Three-Channel, Three-Sensor ABS
This system is still prevalent today in most four-wheel drive pickup trucks. The front wheels each have a valve and a sensor to their name, while the rear wheels share a common valve and sensor. This makes sense because during braking most of the force would act on the front end of the vehicle, so you need to predict accurately if the front wheels can take the strain without locking.

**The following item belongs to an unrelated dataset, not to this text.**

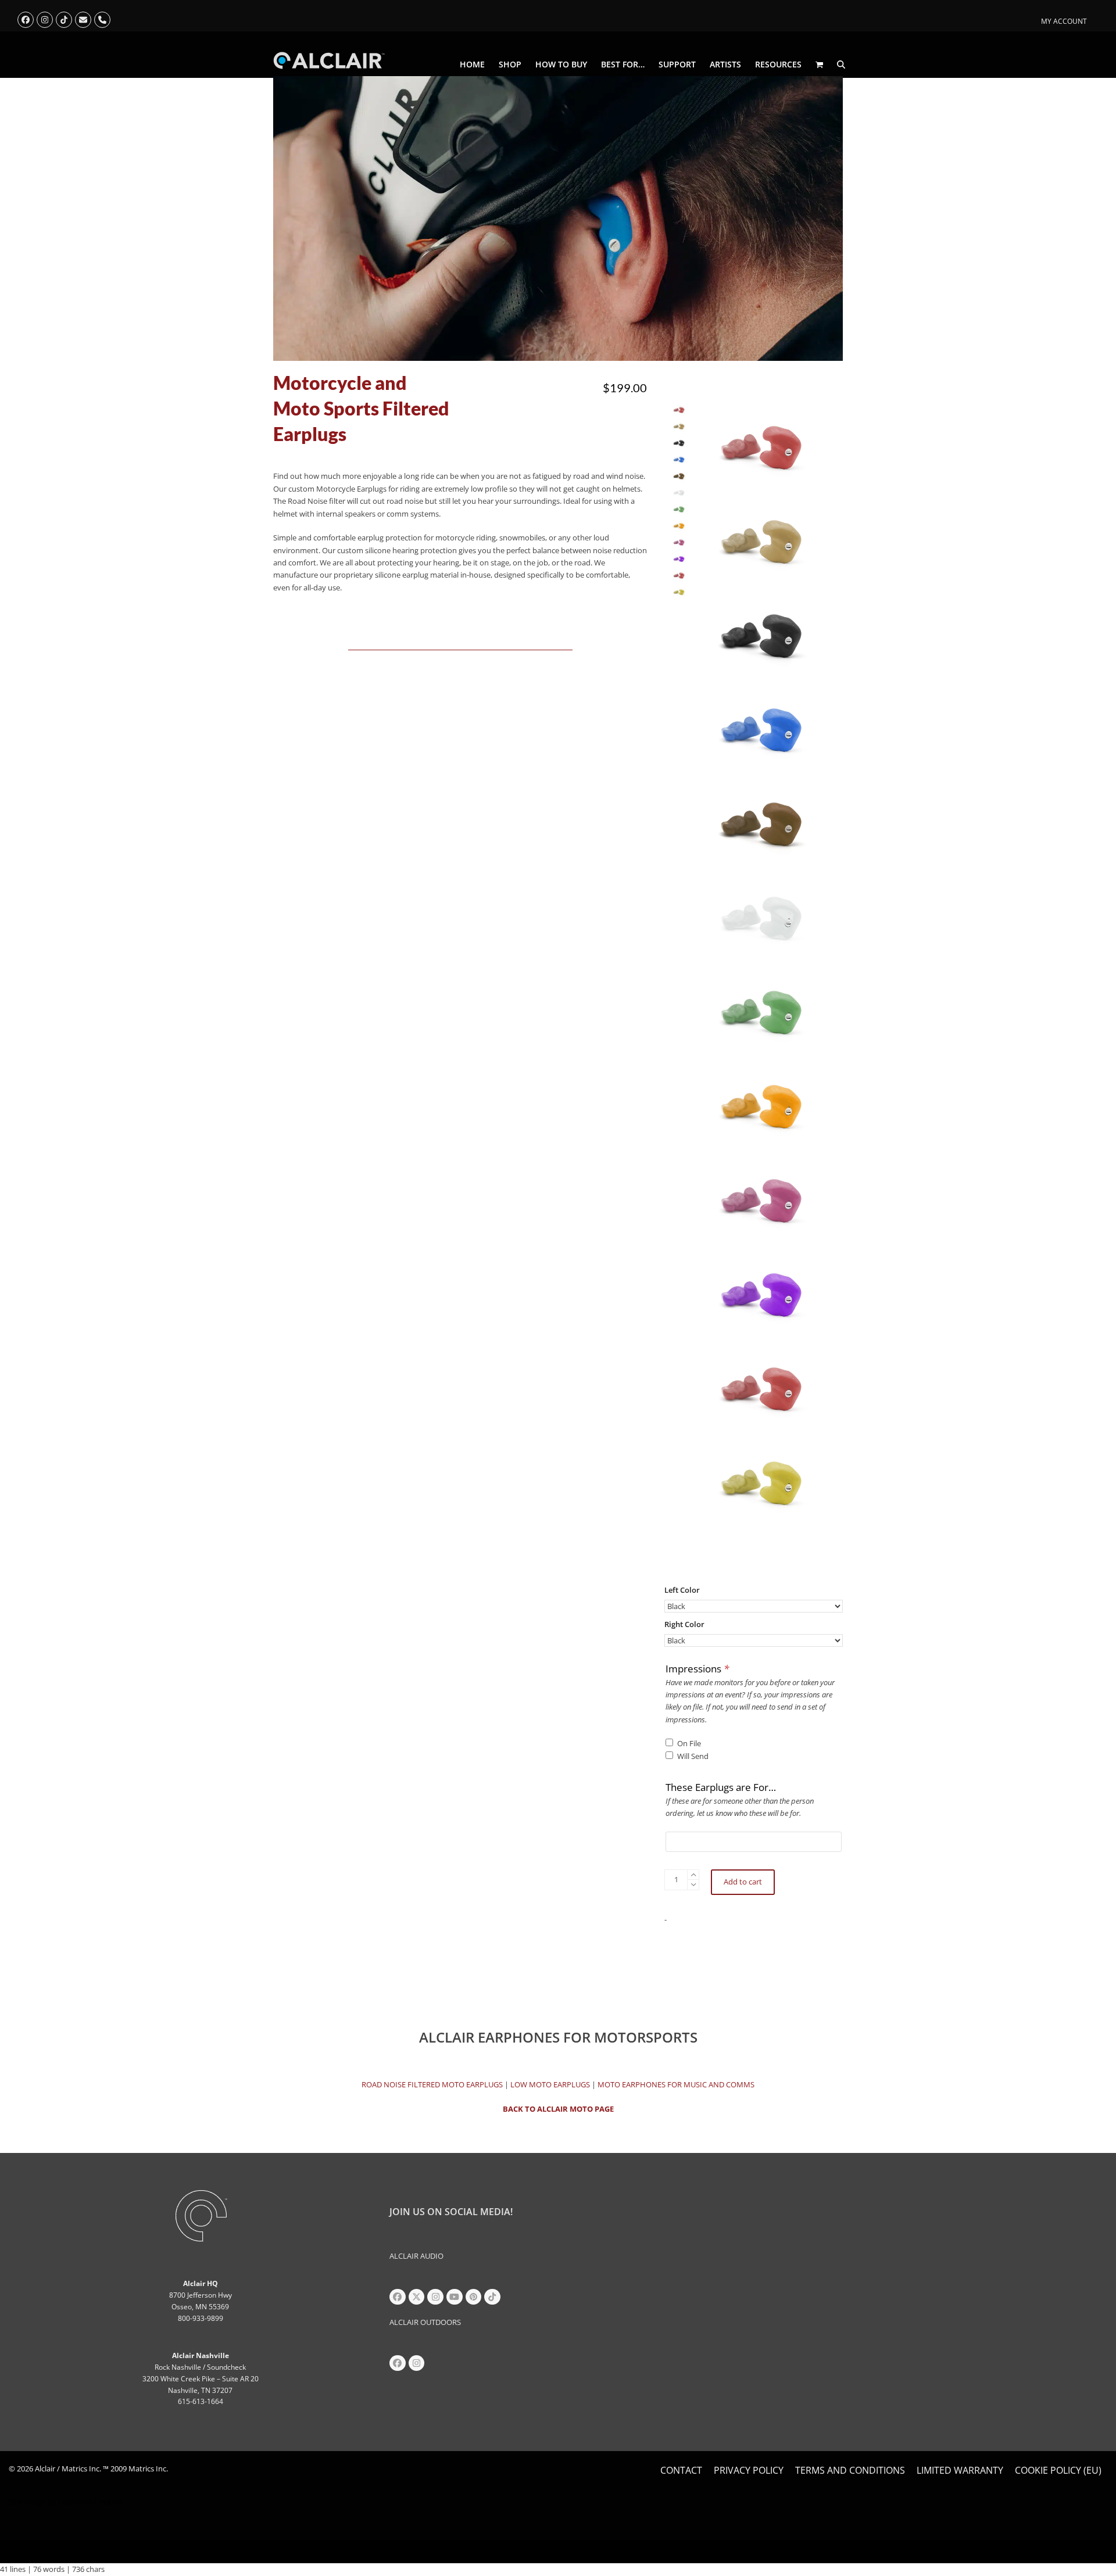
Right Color (684, 1624)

Three-Channel, Four-Sensor ABS
The above issue was solved to a great extent owing to an additional sensor to the rear wheels. This system allowed for more accurate predictions on wheel locking, and at the same time ensuring the front wheels receive a lot more braking torque.

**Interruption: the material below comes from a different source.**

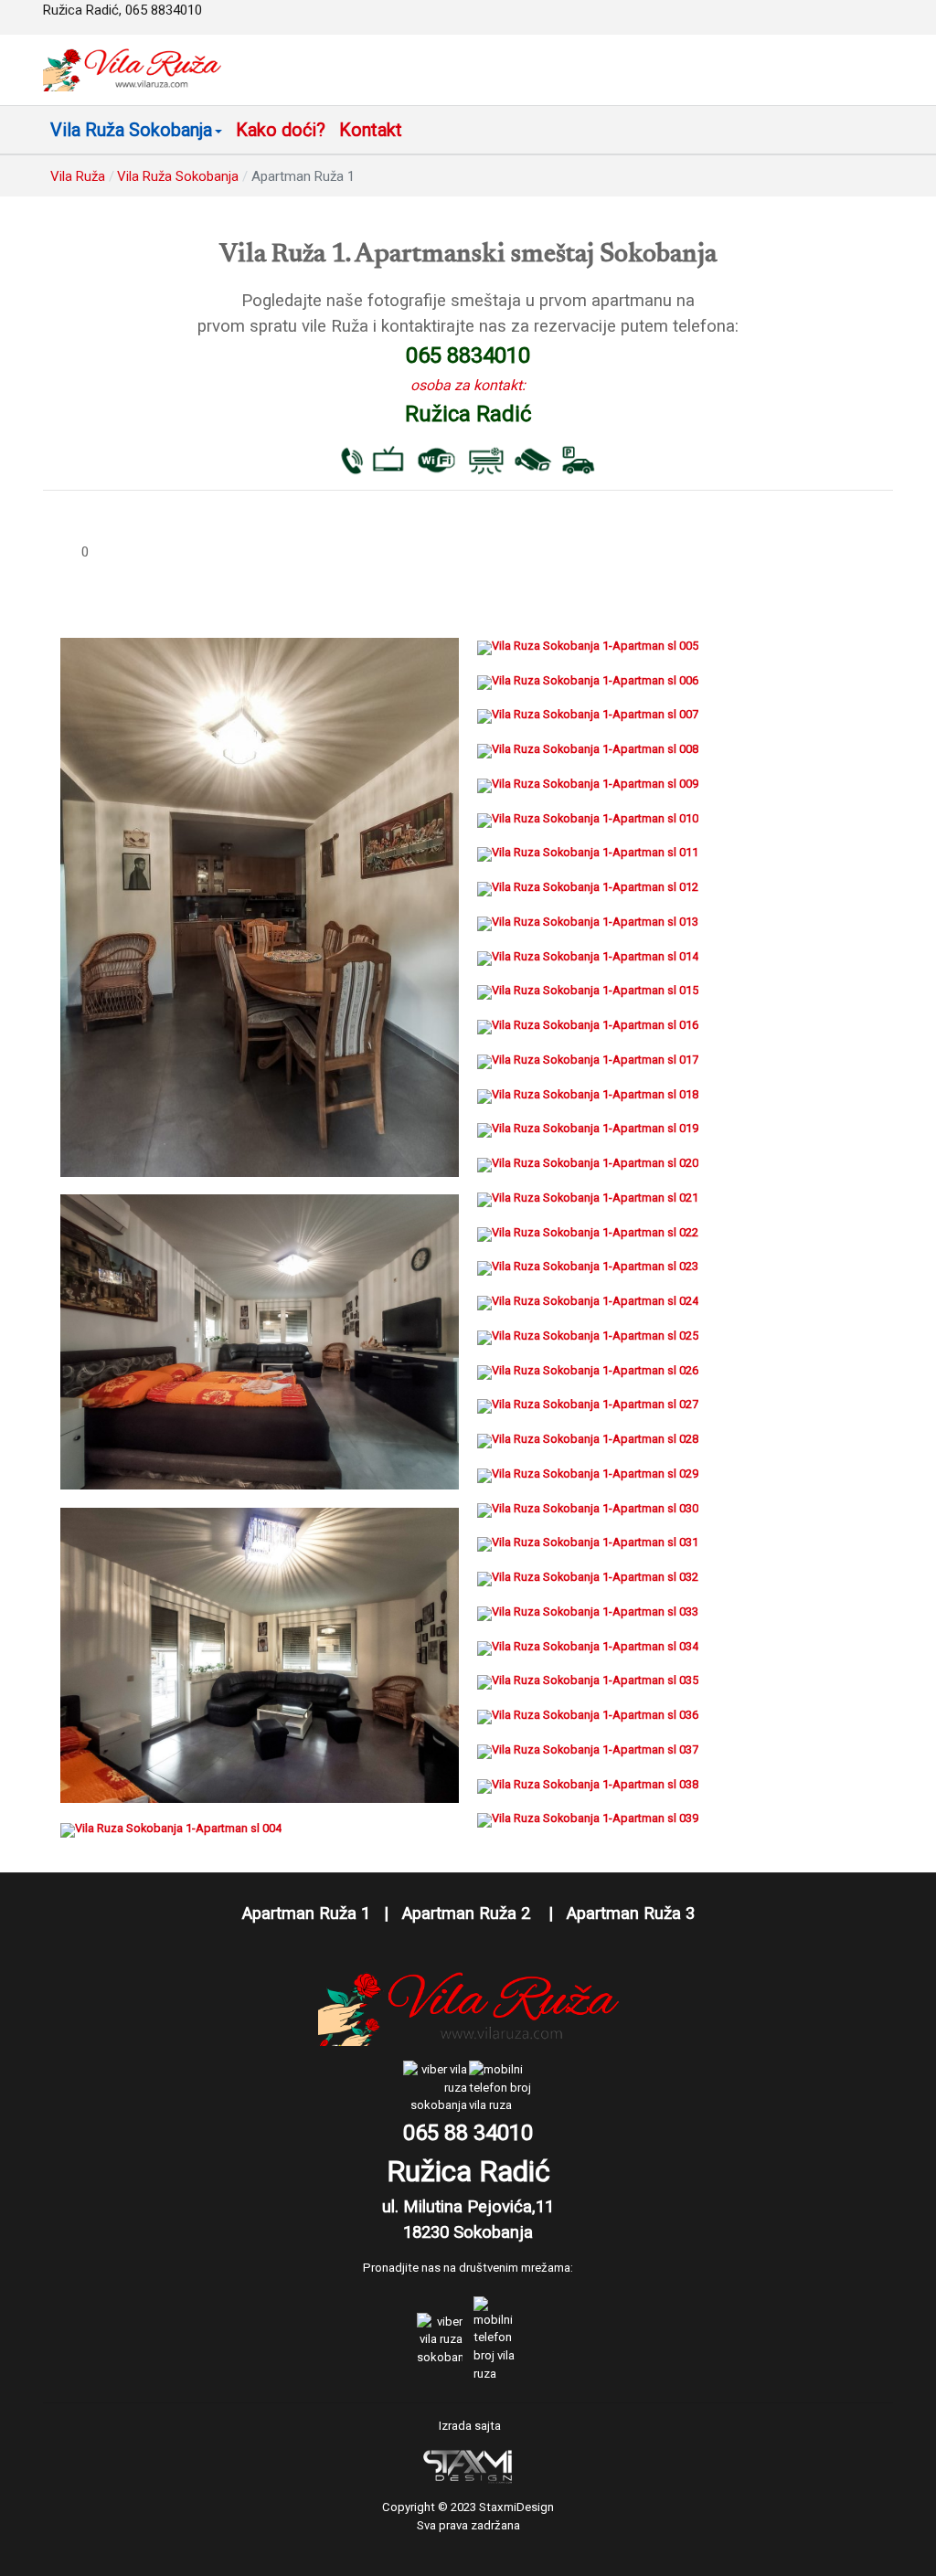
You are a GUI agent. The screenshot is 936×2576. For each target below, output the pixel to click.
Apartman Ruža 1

The only disadvantage is that we would be leaving the rear wheels to share a single valve. So if one of the rear wheel locks, the valve will reduce brake pressure even on the wheel that’s still not locked.
Four-Channel, Four-Sensor ABS
Because why shouldn’t you have separate, compact sensors on each wheel, and four separate valves to apply equal pressure to all wheels. This is what most modern cars on the roads today use. Totally independent valve and a sensor for each wheel. Maximum braking force and accurate reading ensure you don’t ever fall prey to a slip ever again.
Now that almost everything is in place, and you have a clear idea of what the ABS is, let’s check out how the system actually works in real life.
Workings of ABS
Let’s say you’re going down a slippery road. As you’re cruising through at 50mph fearing you’re going to be late for work again, out of the blue a cat jumps in front of your car. It’s about 75 metres from you. You spot the cat fast enough to ram the brake pedal, and the car stops just about 10 metres from the terrified cat. You thought for sure you would have run over the cat, but your car stopped in the nick of time. How did that happen? One word – ABS!
As soon as you pressed the pedal, the brake control unit got its green light and signalled the ABS control unit to work its magic. The ABS control unit simply took in data from each of the wheel speed sensors, predicted how much pressure needs to be applied before the wheels lock and the vehicle goes out of control, and then did some quick math.
Once the theoretical data is available, the control unit sends the data to the pumps and instructs that the valves be pushed at this exact pressure. The result – a shocked-to-death cat and a pale-as-a-ghost driver, both safe and sound, with the vehicle in near perfect condition. Everything goes back to normal when the vehicle picks up again. Job well done.
Advantages of ABS
One of the most important features of the ABS is that it allows for complete control of the vehicle, and does not give you the doubt of ever feeling like you’ve lost control.
It also reduces braking distance considerably, and at times by as much as 10%. This is just as true with wet surfaces too, as we saw in our example with the cat.
Disadvantages of ABS
While ABS is heavily positive for most driving conditions. However, experts advise to turn it off while driving on slush and snow. In this condition, the ABS will in fact increase the braking distance.
That’s because when the wheel lockup on snow, the snow keeps piling up in-front of the tire and that helps stop the car as it’s dragged along under the tire.
ABS is probably one of the best innovations with respect to vehicle and passenger safety. Yes, it needs to be treated with caution because machines can always make errors. That being said, the chances of that happening are very small, and it would be foolish not to consider going for an ABS just because of this one reason.
Being an almost regularly developed piece of technology, we have high hopes for this engineering marvel, and can’t wait to see what it’ll turn out to be in the near future as it’s refined further.